James Cameron – che dal 26 febbraio arriva a Torino, al Museo Nazionale del Cinema, con la sua mostra – di personaggi-icone ne ha creati addirittura più di uno, in “soli” cinquant’anni di carriera. Ecco, ma come si distinguono questi personaggi? In realtà è abbastanza semplice: vi accorgerete di conoscerli senza magari aver nemmeno visto i loro film. Dunque eccoci qui, a raccontare i personaggi più iconici partoriti dal genio di James Cameron all’interno dei suoi film; ovviamente molti di loro, tra quadri e bozze, li troverete anche in mostra alla Mole.

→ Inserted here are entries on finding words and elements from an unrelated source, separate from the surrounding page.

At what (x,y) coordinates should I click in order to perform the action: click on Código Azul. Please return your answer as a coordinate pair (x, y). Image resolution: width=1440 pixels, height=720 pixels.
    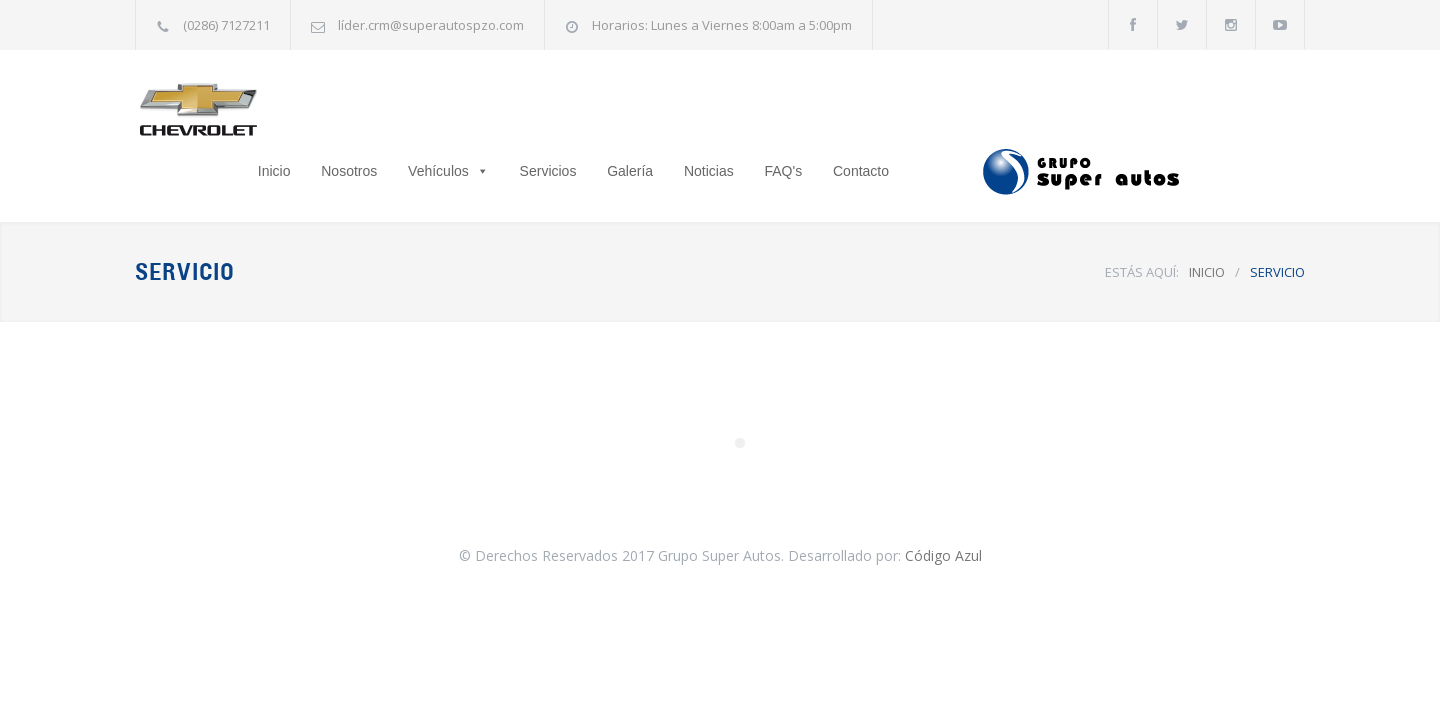
    Looking at the image, I should click on (943, 505).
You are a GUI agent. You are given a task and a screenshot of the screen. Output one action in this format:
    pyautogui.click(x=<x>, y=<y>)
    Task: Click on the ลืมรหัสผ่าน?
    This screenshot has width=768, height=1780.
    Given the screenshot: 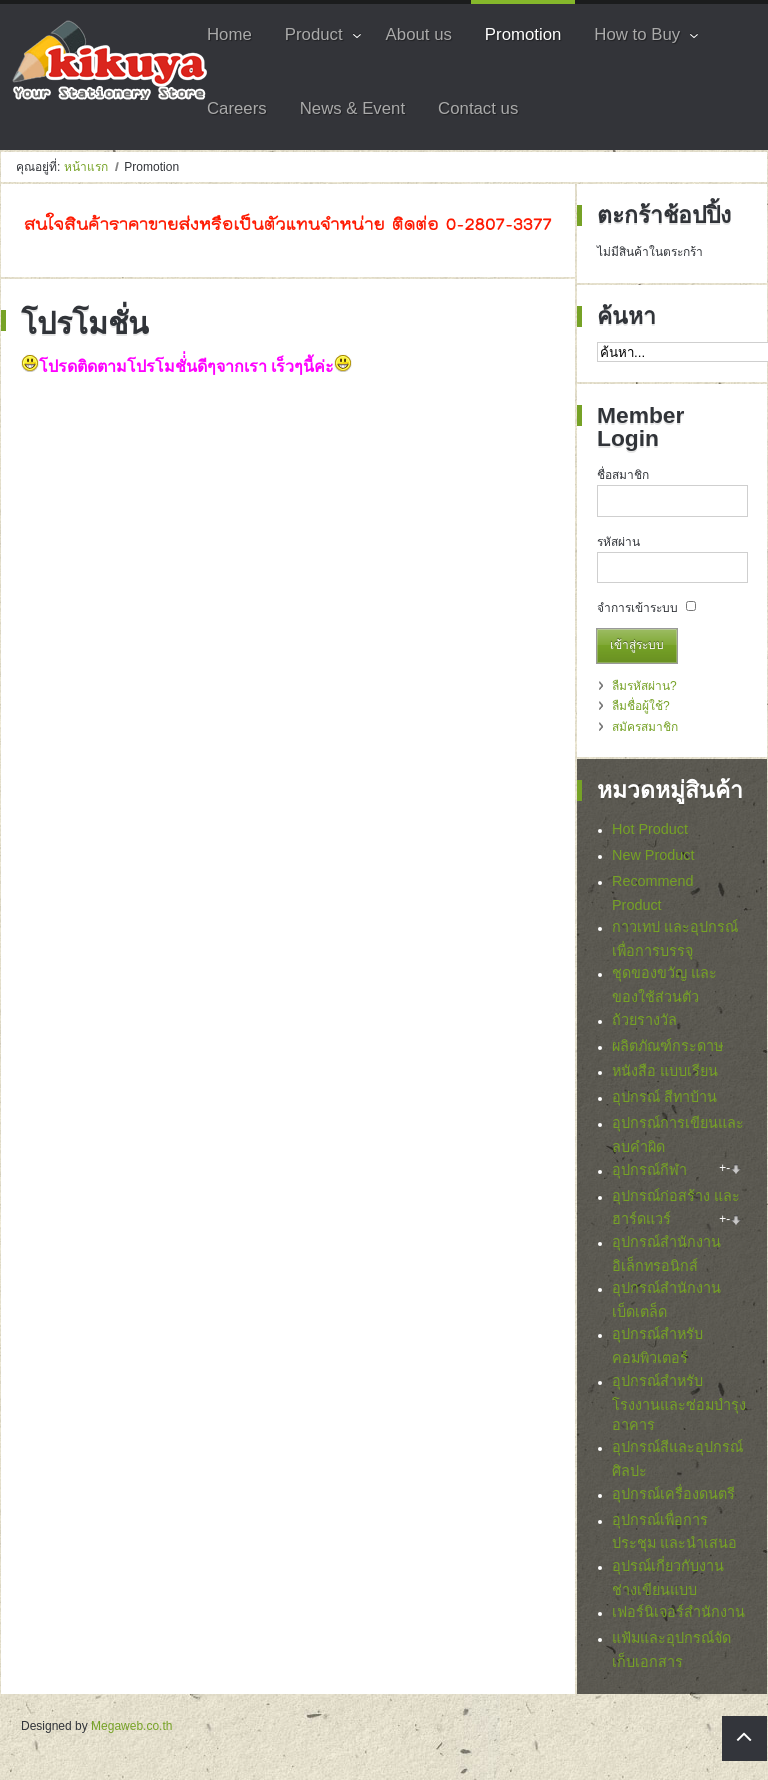 What is the action you would take?
    pyautogui.click(x=644, y=686)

Partiamo probabilmente dal più famoso: Terminator. Arnold Schwarzenegger interpreta nel 1984 la prova che più di tutte lo renderà icona, valorizzando quei “difetti” che fino a quel momento avevano minato la sua nascente carriera di attore, ovvero una fisicità importantissima e un accento non proprio perfetto (per via delle origini). Cameron riesce a creare insieme a Schwarzenegger un personaggio che così sarà solo lui, proprio passando anche attraverso questi elementi, consegnando per sempre Terminator alla storia. D’altronde ancora oggi quando parliamo di un tipo imbattibile lo definiamo un “terminator”… Siete sicuri che tutti quelli che usano il termine abbiano visto il film di James Cameron?
Proseguendo con gli esseri decisamente particolari ci viene impossibile non parlare degli Alien, ovvero la minaccia aliena che Cameron ci racconta nel suo Aliens del 1988, sequel dell’Alien di Ridley Scott del 1979 (altro capolavoro). Rispetto a Scott, Cameron dà decisamente una scossa action alla saga (che poi conoscerà parecchi bassi), ma soprattutto ridisegna l’iconografia del mostro alieno. Dovremmo stare qui un paio di giorni per elencare tutte le citazioni successive agli Alien immaginati da Scott e Cameron, ci limitiamo a dire: cult!
Questi simpatici alieni ci conducono a un altro tema di Cameron, ovvero i personaggi femminili, spesso e volentieri più eroici di quelli maschili, per informazioni chiedere dalle parti di Ellen Ripley (straordinaria Sigourney Weaver) o di Sarah Connor. Icone di forza, personalità e determinazione.
Inoltre, per evitare di essere assaliti, non possiamo non parlare di Jack Dawson in Titanic, un bellissimo, giovanissimo Leo Di Caprio che ha fatto innamorare mezzo mondo. E per completezza (e gusto personale) l’affascinante razza dei Na’vi in Avatar che a modo loro hanno segnato sia nuovi canoni estetici del cinema sia l’uso nostro del termine “avatar”.
Nota a margine per una chicca di cui Cameron curò gli effetti speciali fotografici, quel 1997: Fuga da New York, di John Carpenter, del 1981, con Kurt Russel nei panni di Snake, altra icona.